Proverbs - Introduction

The book of Proverbs is an anthology—a collection of instructions plus speeches of Wisdom (chs. 1–9 ), two large collections of two-line sayings (chs. 10–22 and 25–29 ), a booklet of counsels ( 22.17–24.34 ), and some poems (chs. 30–31 ). The two chief literary genres * represented in the book are the instruction or lecture and the “proverb” or pithy saying. They are examples of the instruction attested in Mesopotamia, but especially favored in Egypt, where seventeen examples from every historical period are known to exist. In a typical instruction a king, high official, or father instructs his son (or disciple or successor) how to live so as to enjoy the blessings of life and avoid unnecessary trouble. Despite their practical and common-sense approach, instructions were thoroughly religious, for they were written in the assumption that the world yields its blessings to those who respect the gods and direct their lives in accord with the order and rhythms of the divinely fashioned universe. The second genre, the saying or proverb, was also very common in the ancient Near East; Mesopotamian and West Semitic sayings collections are extant. The two-line “proverbs” of Proverbs are broader than the modern proverb, which, in one definition, is “a concise statement of an apparent truth that has currency among the people.” Some verses in Proverbs are proverbs in this sense, but there are also witty sayings, paradoxes, and riddles. The sayings are hard to translate; even the best efforts of translators can seem banal. In their original language, however, the sayings are incisive and witty, provoking readers to take a fresh look at life. In the phrase of the great eighteenth-century aphorist, Samuel Johnson, “New things are made familiar, and familiar things are made new.”

No single date can be assigned to Proverbs, for its collections arose in different periods. The one datable reference ( 25.1 ) suggests that officials of King Hezekiah (715–687 BCE) added a collection of proverbs (chs. 25–29 ) to an existing Solomonic collection. It is likely that some sayings go back to Solomon (or even earlier), for ancient kings sponsored literature. Moreover, Solomon is remembered as a sage and author (1 Kings 3; 4.29–34, 10 ).
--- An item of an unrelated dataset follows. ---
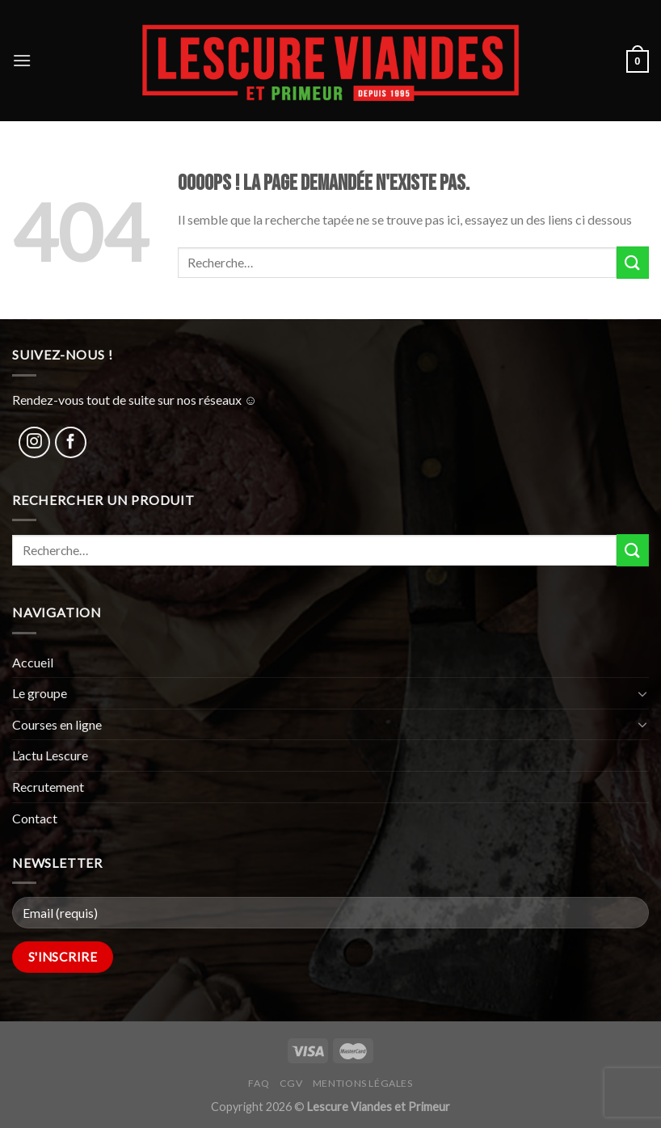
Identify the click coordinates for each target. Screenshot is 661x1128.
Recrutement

Collections of sayings were arranged through techniques such as catchword (“king,” “the LORD”), topic (discretion in speech), or type of parallelism. * (Antithetic * parallelism, where the second line points up the first by expressing its opposite, predominates in chs. 10–15 ). Exactly when the collections were edited into the present book is difficult to say. Many scholars believe that the latest sections of Proverbs are chs. 1–9 and the poem on the virtuous wife ( 31.10–31 ) and that these sections influenced the final shaping of the book, which was edited in the post-exilic period.
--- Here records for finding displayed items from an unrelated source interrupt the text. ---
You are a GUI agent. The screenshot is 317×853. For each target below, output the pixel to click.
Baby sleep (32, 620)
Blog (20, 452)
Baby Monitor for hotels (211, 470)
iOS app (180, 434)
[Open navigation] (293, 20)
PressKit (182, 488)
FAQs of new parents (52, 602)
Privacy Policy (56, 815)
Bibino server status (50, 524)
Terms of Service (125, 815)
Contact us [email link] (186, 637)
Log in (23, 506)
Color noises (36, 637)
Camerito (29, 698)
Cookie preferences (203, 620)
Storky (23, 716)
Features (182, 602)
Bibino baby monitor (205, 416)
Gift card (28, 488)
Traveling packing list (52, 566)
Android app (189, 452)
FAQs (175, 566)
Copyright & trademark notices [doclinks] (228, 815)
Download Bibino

Who wrote Proverbs? That question is vigorously debated. Some believe the sayings and instructions originated with scribes * in the royal court (or a hypothetical scribal school), whereas others believe the material originated with tribal elders instructing the young in ancestral traditions and customs, the material being written down later by scribes. Though much material may be ultimately of folk origin, the uniform and sophisticated style of the sayings and the foreign influence on the instructions suggest the book was essentially the work of palace scribes.